Throughout these protests, Palestinian demonstrators chanted Arab Spring slogans, urging their prime minister to “get out”. Many hold the Palestinian Authority’s prime minister Salam Fayyad responsible for the rising costs and consier him to be corrupt. Effigies of the Fayyad were even burned in Hebron. Adding to the difficulties Fayyad faces, the president of the Palestinian Authority, Mahmoud Abbas, did not immediately come to his defence, and, surprisingly, even said he believed the “Palestinian Spring” had begun. Many protesters perceive this position to be a political manoeuvre to get more popular support.
 
Protesters in Ramallah on Monday.
 
The protestors are also calling for the abrogation of the Paris Protocol. This protocol is an annex to the Oslo Accord of 1993 and requires imports into the Palestinian territories to be subject to the approval of Israel, which controls the borders. It also stipulates that the Palestinian value-added tax be pegged to the Israeli currency, putting the Palestinians at a disadvantage compared with other Arab countries.
 
The protests over the rising cost of living also happen against the backdrop of a very challenging economic environment: about 20 percent of Palestinians in the West Bank are unemployed.
 
Protesters calling for Prime Minister Salam Fayyad to step down in Ramallah, on September 5.
Contributors

'In one week, the price of gas increased by 12%'

Ayman lives in Ramallah. He participated in the protests there.
 
The protests started ten days ago, but a Facebook group entitled “Young people against price increases” has gained popularity over the last two or three months. And it’s not the first time we protest about this.
 
The protesters are calling for the abrogation of the Paris Protocol and the Oslo Accords, to which the Protocol is annexed, as well as the resignation of certain political leaders.
 
The protesters also want the government to focus on social security programs, implement controls on market prices, and otherwise regulate prices as necessary. These demands are a reaction to the increase in the prices of fruits, vegetables, gasoline, eggs, milk, and other basic products. For instance, since September 1, the price of gas increased by 12 percent, the price of gasoline increased by 6.12 percent, and the price of diesel increased by 2.9 percent.
 
Our political and economic situation is very difficult, and we suffer enormously from the Israeli occupation. Palestinians are losing hope with each passing day. I believe that the protest movement is also linked to this morale problem, and that, generally speaking, it will not go away as long as Palestinians do not regain some hope and dignity in their daily lives.
 
Protesters in the streets of Ramallah on September 5.

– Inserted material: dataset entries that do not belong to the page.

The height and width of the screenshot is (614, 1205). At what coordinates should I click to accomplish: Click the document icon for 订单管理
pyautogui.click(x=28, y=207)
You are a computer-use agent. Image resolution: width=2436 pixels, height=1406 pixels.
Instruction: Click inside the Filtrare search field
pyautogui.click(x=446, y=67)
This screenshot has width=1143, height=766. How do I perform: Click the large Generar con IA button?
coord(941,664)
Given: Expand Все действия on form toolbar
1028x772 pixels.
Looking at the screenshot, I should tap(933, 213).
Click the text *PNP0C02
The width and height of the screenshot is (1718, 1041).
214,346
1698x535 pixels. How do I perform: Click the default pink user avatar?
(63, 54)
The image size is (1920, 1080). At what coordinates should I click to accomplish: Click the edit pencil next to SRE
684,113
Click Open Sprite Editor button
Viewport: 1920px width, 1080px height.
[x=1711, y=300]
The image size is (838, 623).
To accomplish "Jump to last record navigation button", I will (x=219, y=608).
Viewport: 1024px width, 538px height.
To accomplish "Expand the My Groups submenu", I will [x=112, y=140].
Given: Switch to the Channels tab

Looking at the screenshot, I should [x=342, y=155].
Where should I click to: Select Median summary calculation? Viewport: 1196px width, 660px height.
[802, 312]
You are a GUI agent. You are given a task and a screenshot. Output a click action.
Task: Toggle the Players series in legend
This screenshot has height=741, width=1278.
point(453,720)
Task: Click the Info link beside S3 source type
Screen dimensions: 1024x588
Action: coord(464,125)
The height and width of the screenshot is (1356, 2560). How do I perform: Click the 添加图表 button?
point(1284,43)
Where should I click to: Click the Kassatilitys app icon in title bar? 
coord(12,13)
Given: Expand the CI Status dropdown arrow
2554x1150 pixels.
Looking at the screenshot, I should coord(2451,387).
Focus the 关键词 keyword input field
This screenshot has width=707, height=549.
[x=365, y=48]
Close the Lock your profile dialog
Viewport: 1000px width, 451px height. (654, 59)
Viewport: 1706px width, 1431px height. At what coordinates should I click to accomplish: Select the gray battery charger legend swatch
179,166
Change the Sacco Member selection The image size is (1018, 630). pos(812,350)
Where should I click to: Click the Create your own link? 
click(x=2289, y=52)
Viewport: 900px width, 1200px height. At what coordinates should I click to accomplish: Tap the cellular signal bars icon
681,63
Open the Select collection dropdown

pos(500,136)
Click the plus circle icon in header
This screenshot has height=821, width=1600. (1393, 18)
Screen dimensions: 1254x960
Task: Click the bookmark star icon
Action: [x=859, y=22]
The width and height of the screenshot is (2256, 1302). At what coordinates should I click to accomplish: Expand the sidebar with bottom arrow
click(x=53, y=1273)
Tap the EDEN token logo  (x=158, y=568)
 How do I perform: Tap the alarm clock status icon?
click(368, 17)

'The majority of protesters oppose all acts of vandalism or arson'

Jenny is an unemployed translator. She participated in the protests in Bethlehem.
  
People took to the streets several days ago, when the prices of food and gasoline began to increase. Overall, protesters are peaceful, holding placards and asking for decreases in prices. Many are now no longer capable of feeding their families.
 
On Thursday, about 300 people of all ages protested in downtown Bethlehem, on al-Madbasa street. More protests continued through the night, bringing out even more people than during the day. Tires were burned, and most of the streets of the city were closed. But the large majority of protesters who went out in the streets during the day were opposed to acts of vandalism or arson. On Friday morning, young Palestinians cleaned up the streets.